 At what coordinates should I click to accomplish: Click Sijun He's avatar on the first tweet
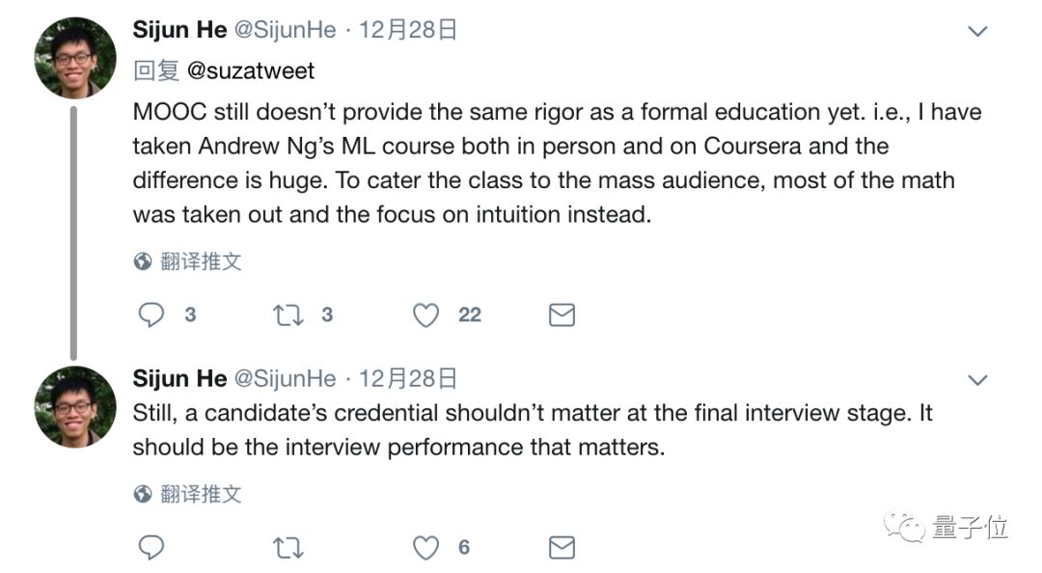pyautogui.click(x=75, y=58)
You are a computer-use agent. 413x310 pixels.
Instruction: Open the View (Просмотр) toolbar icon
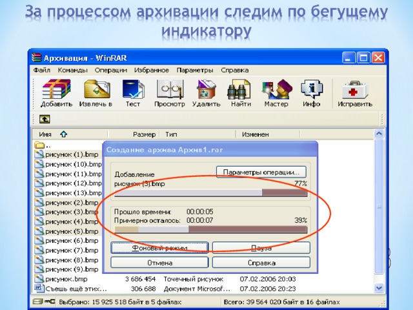[x=170, y=90]
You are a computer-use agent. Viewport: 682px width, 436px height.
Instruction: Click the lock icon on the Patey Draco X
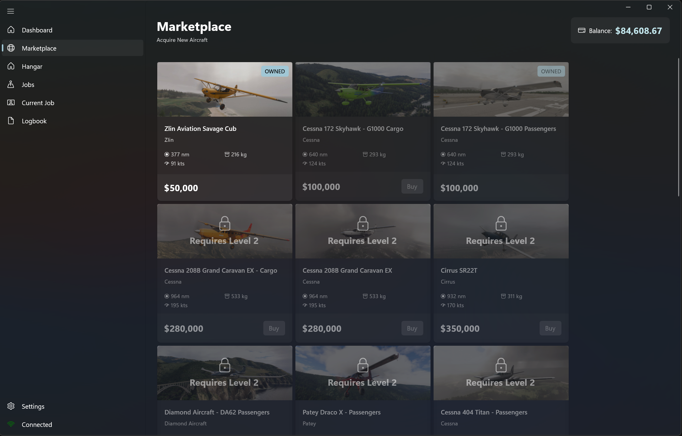362,365
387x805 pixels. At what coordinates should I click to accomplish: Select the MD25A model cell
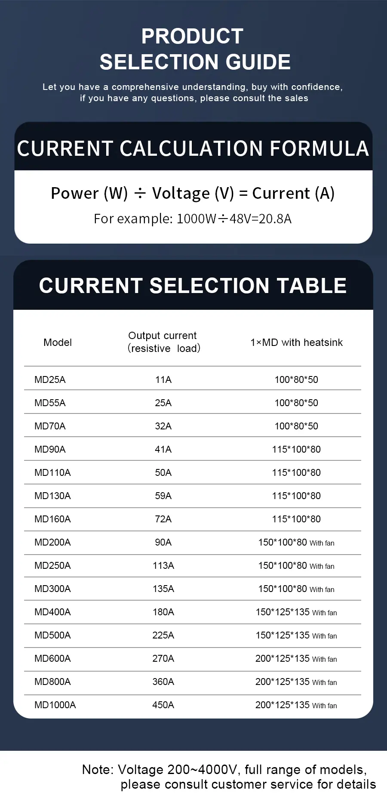[x=50, y=379]
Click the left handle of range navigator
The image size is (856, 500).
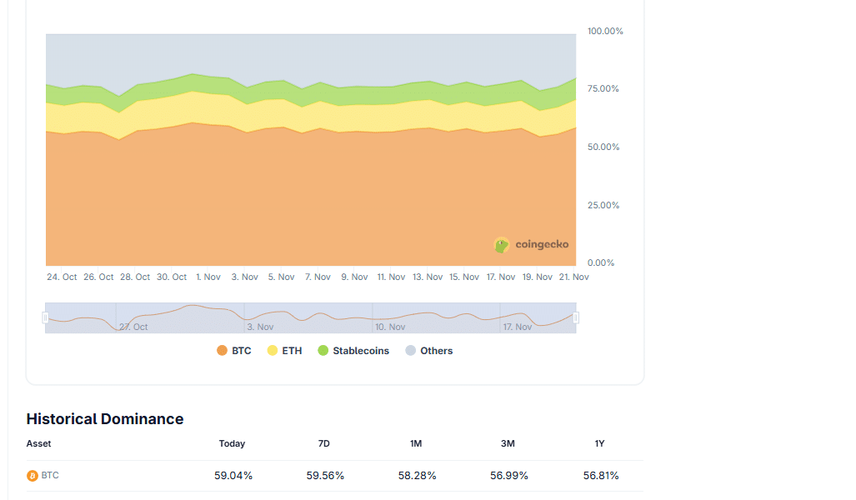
---
● WHAT IS EXPECTED: Write out the material above word for word, omitting the pictures.

● THE OUTPUT:
 At what coordinates should I click to accomplish: Click Sijun He's avatar on the first tweet
pyautogui.click(x=75, y=58)
You are a computer-use agent. 413x310 pixels.
Instruction: Open the View (Просмотр) toolbar icon
[x=170, y=90]
You are a computer-use agent. Viewport: 682px width, 436px height.
Instruction: Click the lock icon on the Patey Draco X
362,365
387x805 pixels. At what coordinates should I click to accomplish: Select the MD25A model cell
[x=50, y=379]
Click the left handle of range navigator
The image size is (856, 500).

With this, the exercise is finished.